The CSU is known for serving one of the most diverse student populations in the country. Nearly half of all students are Pell-eligible, meaning they come from low-income groups that may have less access to the technology needed for successful online learning. At Cal State San Bernardino, for example, an estimated 600 students across the campus need technology assistance for virtual classes so they can progress toward their degrees.
Recognizing that need, the CSU has invested millions of dollars to provide students with digital equipment and services. During the spring and fall terms, campuses distributed more than 21,000 laptops and tablets and 10,000 mobile Wi-Fi hotspots, totaling more than $18 million in new equipment and several million more in existing equipment for student use. In addition, the CSU secured a gift of 2,300 Logitech headsets in August to support the virtual learning experience for students throughout the university and help them concentrate on their studies.

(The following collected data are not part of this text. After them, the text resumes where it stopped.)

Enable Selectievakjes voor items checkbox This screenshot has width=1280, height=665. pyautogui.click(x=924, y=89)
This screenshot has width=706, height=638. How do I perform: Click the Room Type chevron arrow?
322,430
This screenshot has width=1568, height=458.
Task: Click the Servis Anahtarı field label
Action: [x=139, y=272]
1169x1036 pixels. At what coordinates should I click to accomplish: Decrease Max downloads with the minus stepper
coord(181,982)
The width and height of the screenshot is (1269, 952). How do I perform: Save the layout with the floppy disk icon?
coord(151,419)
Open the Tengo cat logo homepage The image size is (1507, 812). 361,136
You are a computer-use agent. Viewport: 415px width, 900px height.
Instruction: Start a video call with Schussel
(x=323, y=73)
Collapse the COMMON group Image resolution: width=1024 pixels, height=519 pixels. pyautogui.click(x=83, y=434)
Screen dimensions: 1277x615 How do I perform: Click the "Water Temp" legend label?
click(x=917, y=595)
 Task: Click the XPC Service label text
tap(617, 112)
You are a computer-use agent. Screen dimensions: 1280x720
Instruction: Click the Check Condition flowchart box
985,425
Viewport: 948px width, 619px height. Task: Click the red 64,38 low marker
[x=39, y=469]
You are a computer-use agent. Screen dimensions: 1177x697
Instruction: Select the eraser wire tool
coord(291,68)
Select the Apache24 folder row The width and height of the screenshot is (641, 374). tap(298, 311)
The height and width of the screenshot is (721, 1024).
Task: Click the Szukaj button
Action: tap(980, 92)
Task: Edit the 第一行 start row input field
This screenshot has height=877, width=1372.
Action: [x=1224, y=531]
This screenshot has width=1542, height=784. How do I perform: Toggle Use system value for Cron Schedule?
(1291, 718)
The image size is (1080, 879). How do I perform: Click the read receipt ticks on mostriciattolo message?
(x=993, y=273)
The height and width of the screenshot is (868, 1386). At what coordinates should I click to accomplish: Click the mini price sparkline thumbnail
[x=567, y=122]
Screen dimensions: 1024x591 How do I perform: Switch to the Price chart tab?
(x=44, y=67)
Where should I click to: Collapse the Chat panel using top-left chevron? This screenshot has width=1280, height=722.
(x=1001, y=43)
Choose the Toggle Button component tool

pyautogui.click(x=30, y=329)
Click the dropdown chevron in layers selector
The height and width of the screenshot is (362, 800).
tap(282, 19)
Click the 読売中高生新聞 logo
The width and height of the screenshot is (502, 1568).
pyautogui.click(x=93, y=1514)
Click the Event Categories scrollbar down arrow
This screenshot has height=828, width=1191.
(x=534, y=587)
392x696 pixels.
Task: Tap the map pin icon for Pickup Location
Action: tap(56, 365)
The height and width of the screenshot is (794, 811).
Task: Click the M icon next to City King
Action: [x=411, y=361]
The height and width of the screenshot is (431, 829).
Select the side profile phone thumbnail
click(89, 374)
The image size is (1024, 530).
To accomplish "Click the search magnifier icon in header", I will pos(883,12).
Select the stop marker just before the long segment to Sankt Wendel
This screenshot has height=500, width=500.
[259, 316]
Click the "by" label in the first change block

And at the campus level, Fresno State’s DISCOVERe program distributed 4,290 iPads and 3,170 Wi-Fi hotspots to students for the fall 2020 term alone. Student volunteer Armando De Alba, who helped distribute the equipment, says, “It's really cool to create that equality for all students. Not just people who have the resources but the people who don't, so they can get a fair shake as well.”
In addition to lending thousands of Wi-Fi hotspots, campuses are spending hundreds of thousands of dollars per month to cover the cost of service and are providing spaces on campus where students can access Wi-Fi at no cost.
At this time, at least eight campuses are providing free Wi-Fi in their parking lots, and many more offer other outdoor locations where students can access Wi-Fi, provided they follow campus safety guidelines. At San Diego State, students can use Wi-Fi at the Love Library patio and Cal State San Bernardino has designated outdoor Wi-Fi areas on its main campus and Palm Desert satellite campus.
Some campuses are even able to provide indoor study areas by reconfiguring spaces typically used for large gatherings. “Perhaps one of the more innovative uses of space during the pandemic has been in the ballroom,” says Sonja Daniels, associate vice president for campus life in the Division of Student Affairs at San José State. With no large presentations or ceremonies occurring, administrators decided to repurpose the facility and create a “Student Specialized Instructional Support Center.”
CSU San Marcos also repurposed their University Student Union ballroom to set up a computer lab, giving students access to computers, printing services, power and Wi-Fi, and Cal State East Bay offers study spots by reservation in the Library Learning Commons.
Additionally, campuses are giving free remote access to software they could normally only use on campus computers, like Adobe Creative Cloud, Dropbox and Microsoft 365, as well as software specific to art and science courses. CSU Channel Islands, for example, offers students access to the Virtual Computer Lab and its suite of free software every day from 6 a.m. to midnight.
The CSU also made effective use of its systemwide contract with Zoom, one of the university’s main course delivery platforms. The contract extends the use of this software to students for free, enabling them to set up their own meetings, organize study sessions and more.
Campus libraries are also playing a big role in supporting students’ needs. Library staff at Cal State LA, for instance, collaborated with Information Technology Services, Student Union, Housing and Residence Life and the Dean of Students to distribute technology equipment and create meaningful connections with new students.
Over the summer, the campus reached out to new incoming students by phone to find out how they were doing, ask about their technology needs and let them know they were excited to welcome them to the Golden Eagle family. When classes started, the library created an ambassador program of employees to continue to reach out.
“The pandemic has forced us to reexamine traditional support services,” says Juan Carlos Rodriguez, Cal State LA Library dean and chair of the CSU Council of Library Deans. “The old model was to be available for students when they came to you, but now we’re asking ourselves how we can reach students directly, track their progress and intervene if they’re in danger of falling off track. The entire university is coming together to form a holistic network of support and instill a sense of belonging in students.”
SDSU Connects is a similar program that launched this summer to proactively reach out to students and offer support. Those efforts have continued this fall with phone calls, emails and text messages to connect with students on a personal level, specifically to link them with the support and services they need to be successful.
Creating a deep connection to the university is critical to a student’s academic achievement and to maintaining progress to degree, priorities that align with the university’s Graduation Initiative 2025 goals.
“We're more engaged with our students now than we ever were in the past—being more intentional and improving advising strategies,” says Rodriguez. “And what we’re doing right now will only continue to grow when everyone comes back to campus.”